Il secolo d’oro di tutte le scienze

In «La macchina del mondo» di Antonio Clericuzio i grandi progressi della conoscenza

Il libro di Antonio Clericuzio, La macchina del mondo, è una ricca vetrina delle teorie e pratiche scientifiche dal Rinascimento a Newton: una ricognizione per lettori non specialisti, curiosi della storia del pensiero umano, che intorno alle stelle di prima grandezza tra ’400 e ’600, i Kepler, i Galileo, i Descartes, i Newton, vogliono vedersi aggregare la galassia dei «minori», e a corona delle idee forti e abbaglianti, le «rivoluzioni copernicane», gradiscono riconoscere il chiaroscuro degli ossequi alle tradizioni blasonate - di Aristotele, per citare la roccaforte più invitta - il riflusso verso concezioni retrodatate, l’attaccamento di mestieranti e artigiani, seppure «alti», a filoni di sapere più plebei, esoterici e cabalistici, che non disdegnano gli apporti dell’alchimia, della magia, della perizia degli oroscopi.
Perché la storia della scienza - questa è una delle principali idee-guida dell’opera - è tutt’altro che lineare. L’intestazione stessa del volume è quasi gustosa parafrasi di titoli d’epoca, come il De humani corporis fabrica (la struttura, cioè la «macchina» del corpo umano), pubblicata nel 1543 dal gran perito settore Vesalio, fondatore dell’anatomia moderna, spirito indipendente il quale, più che dei trattati galenici (allora indiscussa bibbia in materia), si fidava del bisturi e dei propri occhi, e rimanda a grandiose concezioni meccanicistiche, secondo le quali il cosmo è uno sterminato meccanismo a ingranaggi. Clericuzio ci dice che in questo secolo di fulgori e fermenti, di riscoperte classiche e di fughe in avanti, la mente del più duro e puro «scienziato» (ma il termine è anacronistico, la scientia rinascimentale balbetta ancora il sillabario aristotelico e i confini, anche accademici, tra i saperi restano nebbiosi) non abbandona mai del tutto l’idea poetica che macro e microcosmo, universo e viventi, siano speculari, perché così vuole il disegno primigenio di Dio.

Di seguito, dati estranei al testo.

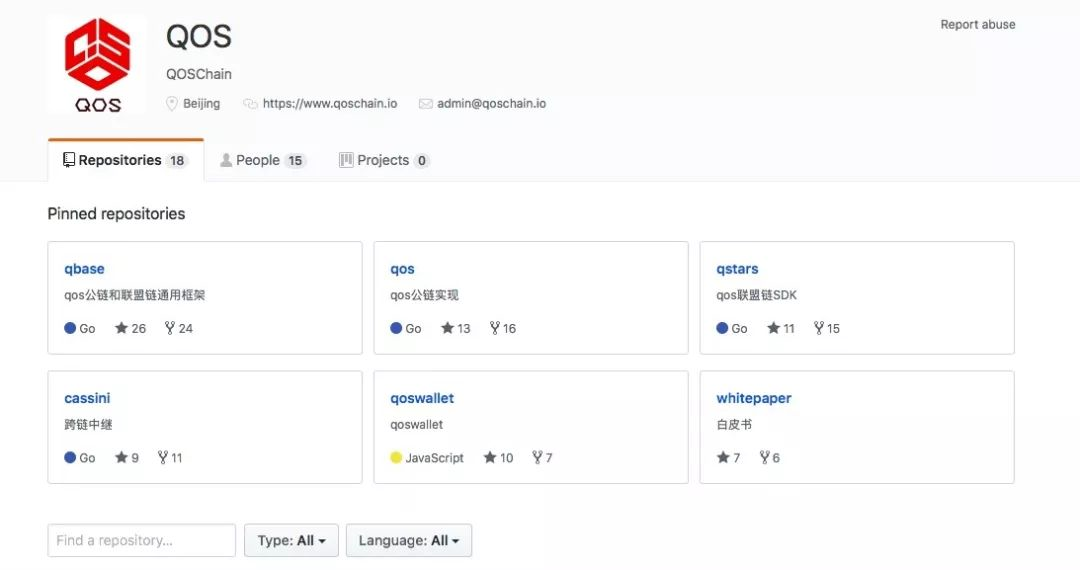Open the Type: All dropdown
This screenshot has width=1080, height=570.
pyautogui.click(x=291, y=540)
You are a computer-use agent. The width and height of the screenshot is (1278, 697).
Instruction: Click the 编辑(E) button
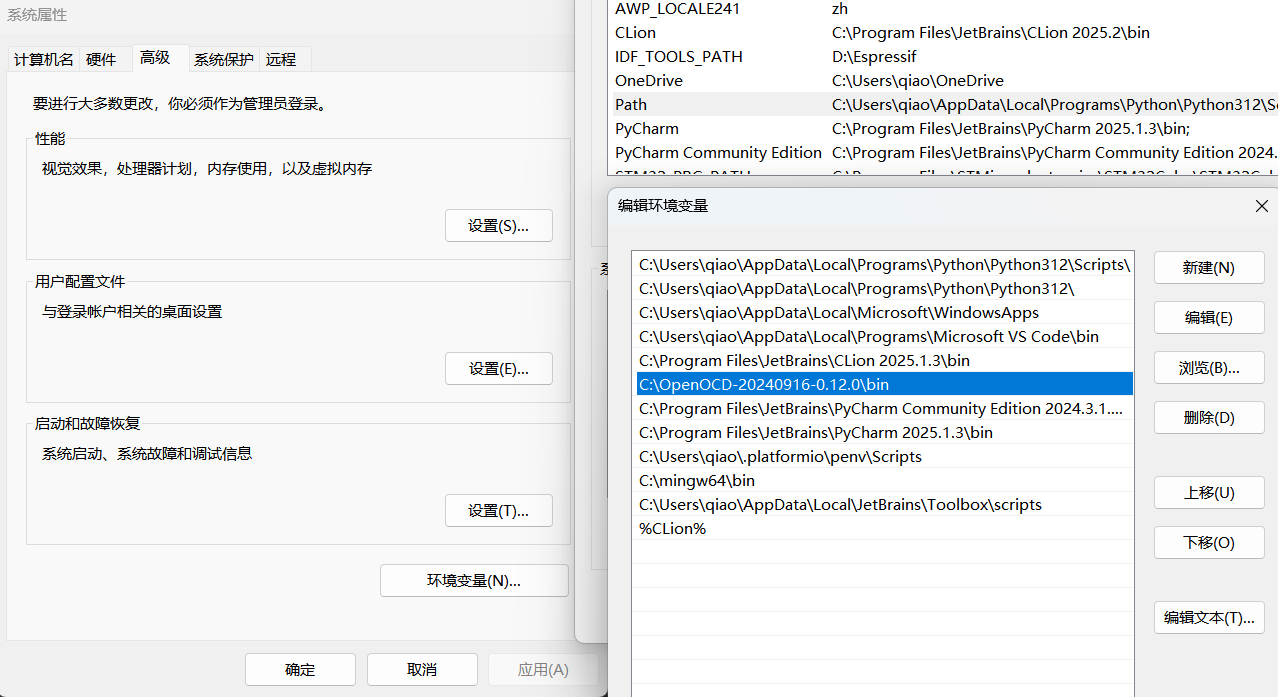coord(1208,318)
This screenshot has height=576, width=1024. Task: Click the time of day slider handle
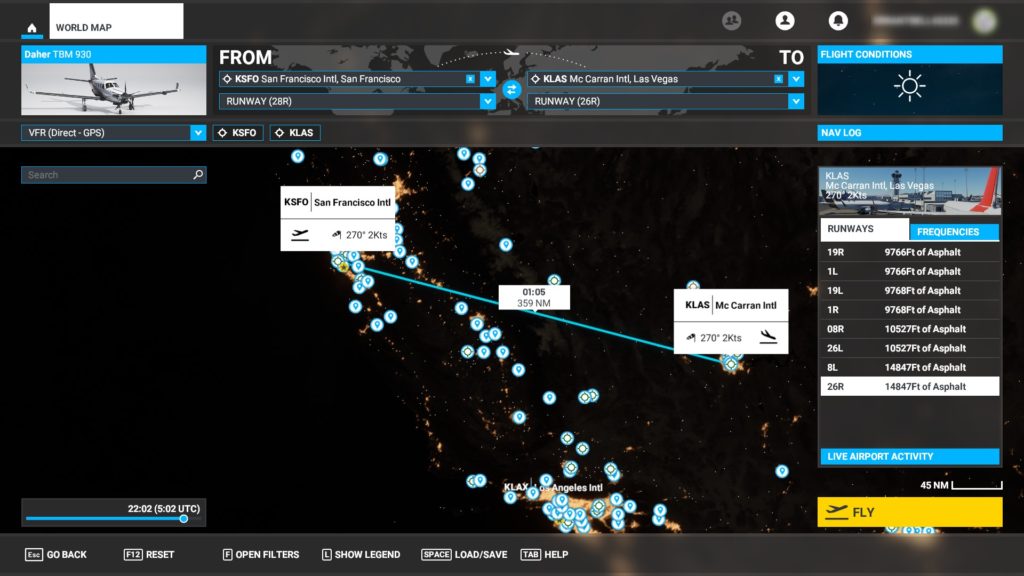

L’etere che anima le immense sfere planetarie è lo stesso che gonfia il cuore umano pulsante. Menti capaci delle più ardite astrazioni matematiche, astronomi che secondo i canoni della scienza attuale (ma, in mezzo, tra noi e loro, lavorano duramente i rigori di illuminismo e di positivismo) dovrebbero essere al di sopra di ogni sospetto di fughe metafisiche o di concessioni a interventi soprannaturali, invocano sempre, quando sono alle strette, la mano del sempiterno manutentore, quel Dio che con l’aggiustatina alle sfere arrugginite rimette la baracca in moto e fa quadrare i conti.
Per Newton Dio sarebbe un orologiaio, si lamenta, sprezzante, Leibniz: per di più, un artefice inesperto, perché invece di imprimere al giocattolo un moto perpetuo, degno di lui, è costretto di tanto in tanto a oliare e ripulire le molle della macchina, se vuole che i Principia del britannico conservino il loro precario equilibrio tra l’austerità legislativa dei dati matematici e gli scarti e le sorprese del controllo esperienziale. Rinascimento è Galilei, che osserva i fatti senza idee preconcette e codifica le sue veementi domande alla Natura in cristallino linguaggio matematico. Ma è anche un Paracelso (iatrochimico, astrologo, naturalista, censore dei quattro elementi aristotelici, da lui ridotti a sale, zolfo e mercurio) che, con fede un po’ ingenua nell’Historia naturalis di Plinio, rifrigge l’idea miracolistica delle signature botaniche, i talenti terapeutici delle erbe in base alle somiglianze tra parte malata e forma e colori del vegetale, oppure tra fiore e sintomo morboso: la serpentaria era toccasana per i morsi venefici, la sassifraga era litotritore fai da te dei calcoli, il geranio, grazie alla tinta vistosa, era accreditato come antiemorragico, mentre il papavero (oltre alla capacità di fermare il sangue) curava le cefalee, grazie alla forma, che ricorda testa e cervello.
Il progresso è sussulto, tra zavorre antiche e originali pulsioni. Ragionava bene Newton: siamo nani, sulle spalle di giganti.